September 19, 2014

Never allow anything to be classified as unexpected or unintended consequences, unless proven beyond doubts to be such.

Sir, I refer to Gillian Tett’s “Emerging markets brace for a bumpy ride” September 19.

I agree with absolutely all she writes about the losses many emerging nations suffered with their exposure to derivatives in 2008 “when the dollar suddenly surged in value as a safe haven currency”, except for when she argues“It is a lesson in unexpected consequences in a tightly interconnected world”.

As I see it, nothing should be classified as an unexpected, or much less an unintended consequence, if it has not been proven to be beyond any reasonable doubt to be so. Otherwise it just serves as an excuse for stupid behavior.

For instance, in January 2003 in FT I wrote “Everyone knows that, sooner or later, the ratings issued by the credit agencies are just a new breed of systemic error to be propagated at modern speeds” and I was no bank regulator.
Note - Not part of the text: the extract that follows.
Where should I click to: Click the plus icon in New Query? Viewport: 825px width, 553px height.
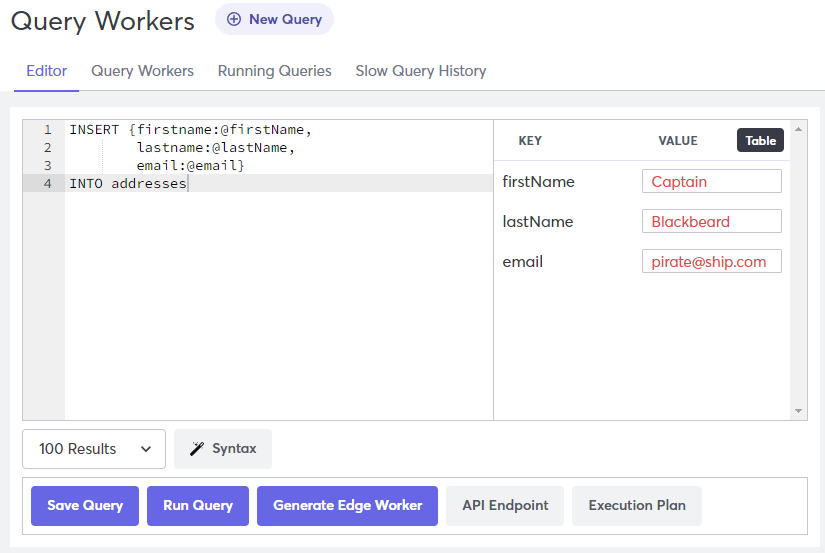[234, 19]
And so no one should be allowed to talk about unexpected or unintended consequences of ordering the banks to follow so much the credit ratings as Basel II did. But yet, how often have you not heard about the unexpected or unintended consequence of credit rating agencies not rating correctly?
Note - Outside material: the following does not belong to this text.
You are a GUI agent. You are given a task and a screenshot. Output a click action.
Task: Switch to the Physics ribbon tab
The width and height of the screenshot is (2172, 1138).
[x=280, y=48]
In the real world, not the world of unaccountable regulators, anyone guilty of such a mistake, would have had two minutes to collect his personal items and hit the door, never to return. And yet there they are as if nothing happened… even expected to save the day.

Could what happened because of the exposures in derivatives Tett describes not be an unexpected consequence? Of course it could... but let them prove it to us first.